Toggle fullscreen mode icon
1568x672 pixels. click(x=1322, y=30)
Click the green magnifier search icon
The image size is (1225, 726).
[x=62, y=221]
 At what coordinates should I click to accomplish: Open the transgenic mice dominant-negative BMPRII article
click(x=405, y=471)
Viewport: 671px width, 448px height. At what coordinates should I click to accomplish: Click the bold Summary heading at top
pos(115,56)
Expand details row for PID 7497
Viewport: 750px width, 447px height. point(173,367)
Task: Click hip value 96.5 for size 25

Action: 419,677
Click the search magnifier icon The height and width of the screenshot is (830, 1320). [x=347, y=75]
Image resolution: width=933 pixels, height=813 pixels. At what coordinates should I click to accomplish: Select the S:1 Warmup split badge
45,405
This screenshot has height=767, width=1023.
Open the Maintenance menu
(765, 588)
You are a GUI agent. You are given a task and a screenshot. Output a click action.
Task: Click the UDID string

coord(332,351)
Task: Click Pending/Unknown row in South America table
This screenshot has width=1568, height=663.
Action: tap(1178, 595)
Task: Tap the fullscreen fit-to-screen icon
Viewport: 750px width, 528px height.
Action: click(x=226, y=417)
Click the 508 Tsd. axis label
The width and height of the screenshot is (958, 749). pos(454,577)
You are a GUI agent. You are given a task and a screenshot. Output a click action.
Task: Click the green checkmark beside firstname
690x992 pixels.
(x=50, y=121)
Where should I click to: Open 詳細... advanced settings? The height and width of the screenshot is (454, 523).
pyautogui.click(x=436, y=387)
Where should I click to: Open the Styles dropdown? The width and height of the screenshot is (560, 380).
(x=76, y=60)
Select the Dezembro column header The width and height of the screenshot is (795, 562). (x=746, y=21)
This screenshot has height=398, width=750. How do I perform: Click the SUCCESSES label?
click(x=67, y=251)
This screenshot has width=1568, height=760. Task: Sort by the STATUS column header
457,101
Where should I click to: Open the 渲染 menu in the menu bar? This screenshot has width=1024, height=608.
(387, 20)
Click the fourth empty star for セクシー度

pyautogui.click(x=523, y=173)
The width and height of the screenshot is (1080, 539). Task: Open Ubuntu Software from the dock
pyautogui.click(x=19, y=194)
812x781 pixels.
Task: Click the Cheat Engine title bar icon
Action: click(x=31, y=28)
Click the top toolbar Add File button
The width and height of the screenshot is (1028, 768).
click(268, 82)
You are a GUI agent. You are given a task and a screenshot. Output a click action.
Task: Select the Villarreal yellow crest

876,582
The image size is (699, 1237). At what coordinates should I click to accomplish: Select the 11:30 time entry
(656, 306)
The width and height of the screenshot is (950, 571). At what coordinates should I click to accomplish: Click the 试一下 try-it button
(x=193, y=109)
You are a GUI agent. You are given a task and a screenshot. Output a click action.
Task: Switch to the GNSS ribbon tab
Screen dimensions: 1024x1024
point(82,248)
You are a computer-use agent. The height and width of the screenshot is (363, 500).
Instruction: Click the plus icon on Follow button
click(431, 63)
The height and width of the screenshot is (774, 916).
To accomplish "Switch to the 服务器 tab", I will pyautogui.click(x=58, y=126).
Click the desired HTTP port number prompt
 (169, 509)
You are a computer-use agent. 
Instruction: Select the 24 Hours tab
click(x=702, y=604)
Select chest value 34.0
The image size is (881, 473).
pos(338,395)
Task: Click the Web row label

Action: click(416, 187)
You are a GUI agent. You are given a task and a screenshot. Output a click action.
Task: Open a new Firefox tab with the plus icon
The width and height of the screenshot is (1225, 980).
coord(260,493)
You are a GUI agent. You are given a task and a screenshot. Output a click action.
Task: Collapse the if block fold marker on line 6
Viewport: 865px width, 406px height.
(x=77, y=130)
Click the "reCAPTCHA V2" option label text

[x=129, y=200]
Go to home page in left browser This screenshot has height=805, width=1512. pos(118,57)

******************************

What to produce: In full and without error, repeat the material above.

Answer to this problem:
Toggle fullscreen mode icon
1568x672 pixels. click(x=1322, y=30)
Click the green magnifier search icon
The image size is (1225, 726).
[x=62, y=221]
 At what coordinates should I click to accomplish: Open the transgenic mice dominant-negative BMPRII article
click(x=405, y=471)
Viewport: 671px width, 448px height. At what coordinates should I click to accomplish: Click the bold Summary heading at top
pos(115,56)
Expand details row for PID 7497
Viewport: 750px width, 447px height. point(173,367)
Task: Click hip value 96.5 for size 25

Action: 419,677
Click the search magnifier icon The height and width of the screenshot is (830, 1320). [x=347, y=75]
Image resolution: width=933 pixels, height=813 pixels. At what coordinates should I click to accomplish: Select the S:1 Warmup split badge
45,405
This screenshot has height=767, width=1023.
Open the Maintenance menu
(765, 588)
You are a GUI agent. You are given a task and a screenshot. Output a click action.
Task: Click the UDID string

coord(332,351)
Task: Click Pending/Unknown row in South America table
This screenshot has width=1568, height=663.
Action: tap(1178, 595)
Task: Tap the fullscreen fit-to-screen icon
Viewport: 750px width, 528px height.
Action: click(x=226, y=417)
Click the 508 Tsd. axis label
The width and height of the screenshot is (958, 749). pos(454,577)
You are a GUI agent. You are given a task and a screenshot. Output a click action.
Task: Click the green checkmark beside firstname
690x992 pixels.
(x=50, y=121)
Where should I click to: Open 詳細... advanced settings? The height and width of the screenshot is (454, 523).
pyautogui.click(x=436, y=387)
Where should I click to: Open the Styles dropdown? The width and height of the screenshot is (560, 380).
(x=76, y=60)
Select the Dezembro column header The width and height of the screenshot is (795, 562). (x=746, y=21)
This screenshot has height=398, width=750. How do I perform: Click the SUCCESSES label?
click(x=67, y=251)
This screenshot has width=1568, height=760. Task: Sort by the STATUS column header
457,101
Where should I click to: Open the 渲染 menu in the menu bar? This screenshot has width=1024, height=608.
(387, 20)
Click the fourth empty star for セクシー度

pyautogui.click(x=523, y=173)
The width and height of the screenshot is (1080, 539). Task: Open Ubuntu Software from the dock
pyautogui.click(x=19, y=194)
812x781 pixels.
Task: Click the Cheat Engine title bar icon
Action: click(x=31, y=28)
Click the top toolbar Add File button
The width and height of the screenshot is (1028, 768).
click(268, 82)
You are a GUI agent. You are given a task and a screenshot. Output a click action.
Task: Select the Villarreal yellow crest

876,582
The image size is (699, 1237). At what coordinates should I click to accomplish: Select the 11:30 time entry
(656, 306)
The width and height of the screenshot is (950, 571). At what coordinates should I click to accomplish: Click the 试一下 try-it button
(x=193, y=109)
You are a GUI agent. You are given a task and a screenshot. Output a click action.
Task: Switch to the GNSS ribbon tab
Screen dimensions: 1024x1024
point(82,248)
You are a computer-use agent. The height and width of the screenshot is (363, 500).
Instruction: Click the plus icon on Follow button
click(431, 63)
The height and width of the screenshot is (774, 916).
To accomplish "Switch to the 服务器 tab", I will pyautogui.click(x=58, y=126).
Click the desired HTTP port number prompt
 (169, 509)
You are a computer-use agent. 
Instruction: Select the 24 Hours tab
click(x=702, y=604)
Select chest value 34.0
The image size is (881, 473).
pos(338,395)
Task: Click the Web row label

Action: click(416, 187)
You are a GUI agent. You are given a task and a screenshot. Output a click action.
Task: Open a new Firefox tab with the plus icon
The width and height of the screenshot is (1225, 980).
coord(260,493)
You are a GUI agent. You are given a task and a screenshot. Output a click action.
Task: Collapse the if block fold marker on line 6
Viewport: 865px width, 406px height.
(x=77, y=130)
Click the "reCAPTCHA V2" option label text

[x=129, y=200]
Go to home page in left browser This screenshot has height=805, width=1512. pos(118,57)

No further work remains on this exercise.